The Presidential nominating conventions are now approaching, first the Democrats’ and then the Republicans’. The President hangs out at the Olympics, stomps his feet over the Russian invasion of Georgia and then makes another pass at gutting the Endangered Species Act by reducing the time and scientific analysis needed to assess the environmental impact of federal projects. The energy and climate issue have provided some environmental content to this campaign, but the folks running the country still don’t see the stake we have in environmental sustainability.

What does an extinct frog have to do with human well-being? What does the environment have to do with economic wealth? Can’t our technology solve any environmental problem we make? The short answer, as we learned nearly half a century ago from Rachael Carson and Barry Commoner, is that everything is connected to everything else. We live on a finite planet that provides us with the air, water and food we need in order to live. We do not have the technology to leave the planet or overcome its constraints.

Economic development and the creation of wealth cannot be pursued without factoring in environmental quality and the preservation of natural resources. If we pollute our water, we can clean it up with enough energy, but we do not have the technology for low-cost, limitless energy and so when we fowl up the water and must clean it up, we spend money we could be using on something else. Half of New York City’s water can avoid expensive filtration because ecosystems filter the water free of charge. A well-managed environment generates wealth; a poorly managed environment costs us wealth.

The political dialogue in the United States is slowly starting to reflect the reality of sustainable development. If your wealth is based on a finite resource that you use up, when the resource is gone, so is your wealth. The trick is to use the time you have when exploiting the finite resource to make the transition to renewable resources. That is the central economic challenge of the 21st century. Here in 2008, we see local government officials like Michael Bloomberg in New York City, Andy Spano up in Westchester and of course Arnold Schwarzenegger in California who seem to get it. Environmental quality is not the opposite of economic well being, it is integral to it. In a study of local level sustainability efforts across the United States last spring, students at Columbia University’s MPA Program in Environmental Science and Policy studied 14 governments of small jurisdictions (1,000,000 people or less) and analyzed a new trend to develop comprehensive local sustainability plans.

These local officials understand the connection between economic development and environmental sustainability.
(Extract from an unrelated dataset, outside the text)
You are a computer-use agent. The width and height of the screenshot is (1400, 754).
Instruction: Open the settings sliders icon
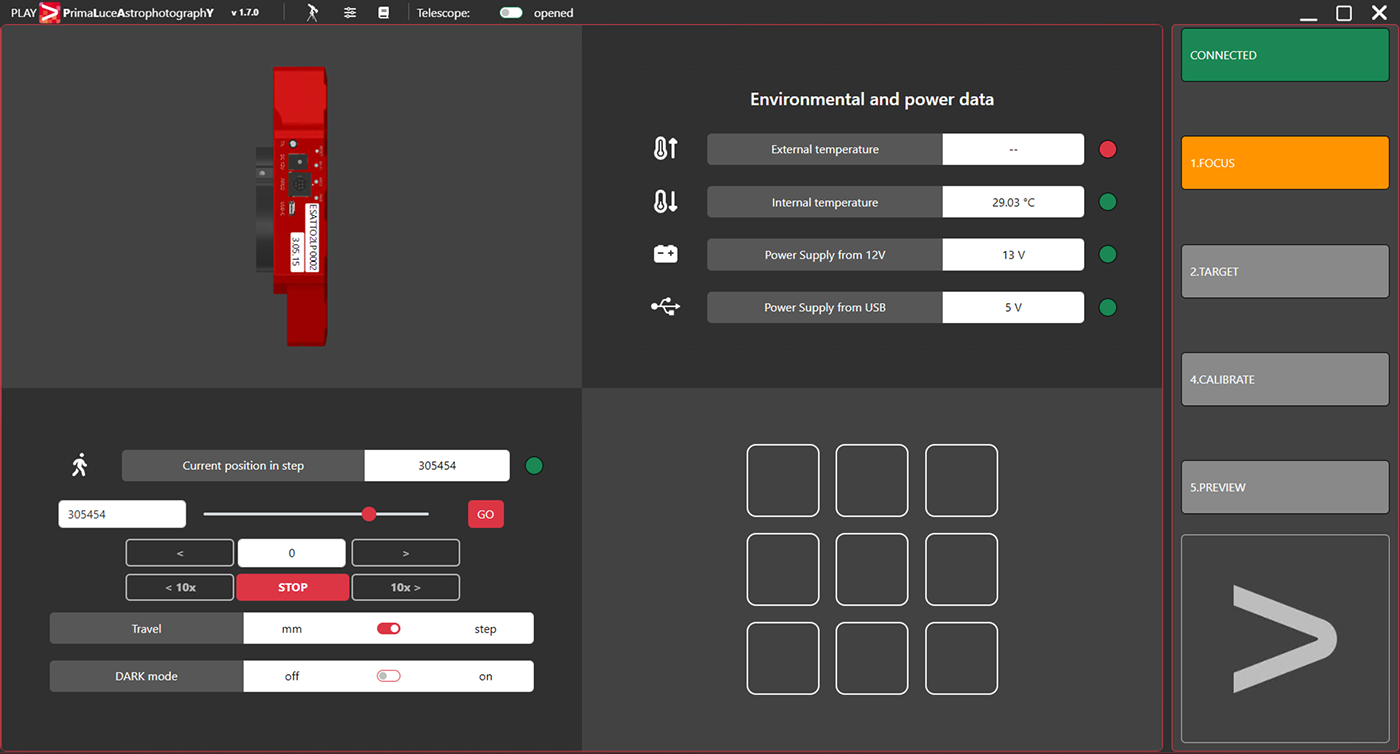click(x=350, y=13)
Why is it so difficult to make this case to the national media and our national leadership? This has been an era characterized by the promise of easy everything. Wars financed without new tax revenues and soldiered without a draft. Infrastructure allowed to crumble so that taxes could be cut. Riches made on imaginative packaging of debt "products" backed by imaginary equity in an over-inflated housing market. For a decade many of us were trying to figure out who could really afford those multi-million dollar apartments going up around the corner. The answer seems to be nobody. The gasoline price shock of the past six months, the housing market meltdown, the resurgence of inflation (producer prices jumped 1.2% in July) are indicators that the bill for this early 21st century boom is coming due.

We need to ask ourselves, what is the basis for real economic growth and wealth? Work and production based on creativity and invention financed by capital accumulated through savings: That was the fundamental formula that grew the U.S. economy. We need to add to that traditional formula a new concern for sustainability. Our wealth must be renewable- not based on a set of finite natural resources.

Which brings us back to Presidential politics. Sacrifice sounds good in public pronouncements but polls poorly when spelled out in detail. No one is going to get elected by promising to increase taxes in order to invest in research to develop renewable energy. Yet, only by deferring a little gratification and investing in our future can we maintain the wealth we now enjoy.

Instead, we will see Nancy Pelosi start to talk about drilling for oil off the continental shelf, and a lame duck President working overtime to dismantle as many environmental rules as he can between mid-November and mid-January. We will hear a few phrases at the two conventions aimed at shoring up the environmental credentials of the two candidates. They won’t mean much because there will be little reality behind the rhetoric. The hope, as it often has been in the American experiment is that community, private, local and state initiatives will push the national government into action. It would be better if it came more rapidly from a well-led national government. Let’s see if we manage to get one.